Lake District Walks
Fleetwith Pike & Haystacks
Date: 5th August 2005
Distance: 5.3 miles
Ascent: 2484 feet
Time: 4 hours 45 minutes
Start Grid Ref: NY194150
A memorable climb up Fleetwith Pike followed by an equally superb descent off Haystacks. Quite simply one of the best walks I've ever done.
Route Summary: Gatesgarth Farm - Fleetwith Edge - Fleetwith Pike - Black Star - Dubs Quarry - Haystacks - Scarth Gap - Peggy's Bridge - Gatesgarth Farm
2. Looking across Gatesgarthdale Beck to Hindscarth Edge
3. The Buttermere Valley from Fleetwith Edge
4. The top of Fleetwith Pike looking to High Stile
5. Lisa above Gatesgarthdale
6. Black Star - the summit of Honister Crag
7. The dismantled tramway leading to Honister Hause
8. Innominate Tarn
9. Great Gable
10. The cairn on the south top of Haystacks
11. Enjoying the view of Buttermere
12. High Crag from Scarth Gap
13. Fleetwith Pike
Walk Detail: The morning started beautifully and on the way over to Buttermere we stopped to take some photos on the eastern shore of Derwent Water and then again as we descended the Honister Pass.

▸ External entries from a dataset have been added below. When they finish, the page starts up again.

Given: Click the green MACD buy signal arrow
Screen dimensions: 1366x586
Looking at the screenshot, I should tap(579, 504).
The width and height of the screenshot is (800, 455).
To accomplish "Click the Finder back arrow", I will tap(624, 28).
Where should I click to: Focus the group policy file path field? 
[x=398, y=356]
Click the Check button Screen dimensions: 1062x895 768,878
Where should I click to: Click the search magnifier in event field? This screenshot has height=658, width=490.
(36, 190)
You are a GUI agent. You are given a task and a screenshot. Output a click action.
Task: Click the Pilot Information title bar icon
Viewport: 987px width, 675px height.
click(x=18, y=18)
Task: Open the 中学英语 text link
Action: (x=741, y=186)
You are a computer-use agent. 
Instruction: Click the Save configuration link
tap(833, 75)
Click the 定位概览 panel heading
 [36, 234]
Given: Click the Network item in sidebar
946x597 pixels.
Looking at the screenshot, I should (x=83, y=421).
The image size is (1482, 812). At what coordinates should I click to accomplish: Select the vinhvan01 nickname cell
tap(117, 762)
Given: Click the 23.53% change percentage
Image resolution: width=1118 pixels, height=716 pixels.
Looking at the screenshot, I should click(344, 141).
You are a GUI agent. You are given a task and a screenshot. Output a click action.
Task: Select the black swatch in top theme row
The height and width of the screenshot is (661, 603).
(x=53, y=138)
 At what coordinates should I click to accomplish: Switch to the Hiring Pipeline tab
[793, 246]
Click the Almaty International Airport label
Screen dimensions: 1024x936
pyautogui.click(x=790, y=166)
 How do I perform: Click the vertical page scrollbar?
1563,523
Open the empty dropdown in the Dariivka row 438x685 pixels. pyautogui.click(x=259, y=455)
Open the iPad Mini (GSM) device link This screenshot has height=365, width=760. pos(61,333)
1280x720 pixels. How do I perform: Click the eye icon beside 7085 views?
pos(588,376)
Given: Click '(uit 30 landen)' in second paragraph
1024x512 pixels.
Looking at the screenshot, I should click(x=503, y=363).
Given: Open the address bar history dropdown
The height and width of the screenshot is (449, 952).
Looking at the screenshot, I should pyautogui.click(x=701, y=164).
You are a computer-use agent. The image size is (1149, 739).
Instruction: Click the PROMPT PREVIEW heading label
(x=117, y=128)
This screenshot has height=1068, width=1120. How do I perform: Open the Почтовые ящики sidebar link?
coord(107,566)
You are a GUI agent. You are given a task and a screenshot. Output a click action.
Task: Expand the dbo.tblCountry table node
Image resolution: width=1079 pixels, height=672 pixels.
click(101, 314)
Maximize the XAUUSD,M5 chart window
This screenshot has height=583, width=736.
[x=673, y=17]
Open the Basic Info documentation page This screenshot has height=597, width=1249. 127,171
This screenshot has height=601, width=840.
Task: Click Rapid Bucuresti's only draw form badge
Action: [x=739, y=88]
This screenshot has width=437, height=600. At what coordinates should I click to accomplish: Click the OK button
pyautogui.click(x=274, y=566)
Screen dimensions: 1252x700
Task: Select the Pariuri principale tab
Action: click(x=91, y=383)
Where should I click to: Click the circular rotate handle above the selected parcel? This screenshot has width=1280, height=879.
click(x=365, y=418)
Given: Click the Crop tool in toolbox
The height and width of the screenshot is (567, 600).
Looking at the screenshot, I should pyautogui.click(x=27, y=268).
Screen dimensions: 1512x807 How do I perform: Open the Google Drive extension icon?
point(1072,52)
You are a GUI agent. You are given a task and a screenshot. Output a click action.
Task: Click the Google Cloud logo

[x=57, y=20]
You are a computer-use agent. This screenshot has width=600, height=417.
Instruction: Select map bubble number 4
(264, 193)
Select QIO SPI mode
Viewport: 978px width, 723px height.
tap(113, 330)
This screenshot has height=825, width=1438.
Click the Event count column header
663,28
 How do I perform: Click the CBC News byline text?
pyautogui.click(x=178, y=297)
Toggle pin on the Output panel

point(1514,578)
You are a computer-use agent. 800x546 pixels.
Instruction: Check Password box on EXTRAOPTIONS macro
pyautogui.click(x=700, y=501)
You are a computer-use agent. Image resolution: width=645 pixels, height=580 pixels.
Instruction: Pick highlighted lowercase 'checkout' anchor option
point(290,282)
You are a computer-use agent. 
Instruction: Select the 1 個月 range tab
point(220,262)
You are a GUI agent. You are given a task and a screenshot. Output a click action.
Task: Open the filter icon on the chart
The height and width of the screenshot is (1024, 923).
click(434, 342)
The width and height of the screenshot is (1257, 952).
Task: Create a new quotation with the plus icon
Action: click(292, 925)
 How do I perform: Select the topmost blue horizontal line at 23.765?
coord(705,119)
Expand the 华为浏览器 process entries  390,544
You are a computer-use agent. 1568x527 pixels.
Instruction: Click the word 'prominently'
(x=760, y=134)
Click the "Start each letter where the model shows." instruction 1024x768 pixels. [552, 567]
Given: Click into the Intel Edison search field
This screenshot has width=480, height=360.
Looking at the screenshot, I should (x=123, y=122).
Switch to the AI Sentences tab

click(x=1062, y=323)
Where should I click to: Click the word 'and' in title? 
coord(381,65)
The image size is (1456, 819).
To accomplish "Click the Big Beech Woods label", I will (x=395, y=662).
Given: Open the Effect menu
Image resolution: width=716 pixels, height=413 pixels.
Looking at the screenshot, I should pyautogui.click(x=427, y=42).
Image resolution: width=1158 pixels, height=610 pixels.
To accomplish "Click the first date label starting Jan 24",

From Gatesgarth Farm the ascent of Fleetwith Pike begins almost immediately and within a very short time you already have great views of Buttermere. The path zigzags up quite delightfully and is regularly broken up by the odd scramble. All the while you are treated to a stunning backdrop. This really has to be one of my favourite ascents of any mountain or fell.
At the summit the views opened out to the south as well but at that moment the tops of the higher fells were still obscured by cloud. After taking an apple break we headed off to Black Star the highest point on Honister Crag and along the way we braved the occasional look down the almost sheer sides down into Honister Pass.
Black Star itself is a rocky mound and is memorable mainly for the fine view back down the ridge to Fleetwith Pike as well as down into the pass itself.
From Black Star we headed south to Honister Quarry before joining the path which had once been a tramline and which headed straight as an arrow westward to Dubs Quarry. From Dubs Quarry we crossed over a number of small becks and past the impressive rocky outcrops of Great and Little Round How and Green Crag. Just after Green Crag we came across Blackbeck Tarn with two fishermen trying their luck in the waters. Black Beck itself leaves the tarn to make an impressive exit into the valley below through a steep gully.
With increasing anticipation we began our climb of Haystacks and Innominate Tarn, supposedly the the final resting place of Wainwright's ashes. By approaching it the way we did Innominate Tarn makes its appearance quite dramatically. This truly was a beautiful spot and Great Gable, by now bereft of cloud, provided a dramatic backdrop. We lingered a while in this special place and ate our lunch there before continuing our climb to the top.
There were a couple ‘summit’ cairns on Haystacks which I had to visit. The views were uniformly good and I was delighted to see my first glimpse of Ennerdale Water from the western side of the summit. The climb down to Scarth Gap was a real pleasure and necessitated some more scrambling. It was somewhere at this point that I remarked to Lisa that if there was a heaven I wished it were like this.
As we continued down the sky continued to clear of cloud and we got increasingly good views of the Grasmoor range. As is becoming usual for me I descended slowly to protect my knee but also to drink in the surroundings.
By the time we reached Gatesgarth it was to find a much busier scene than in the morning when we were first to park up in the morning. I bought us both an ice cream which we enjoyed before heading back via Buttermere and Crummock Water stopping along the way a couple of times for photos of this beautiful countryside. Quite possibly the best walk I’ve yet done.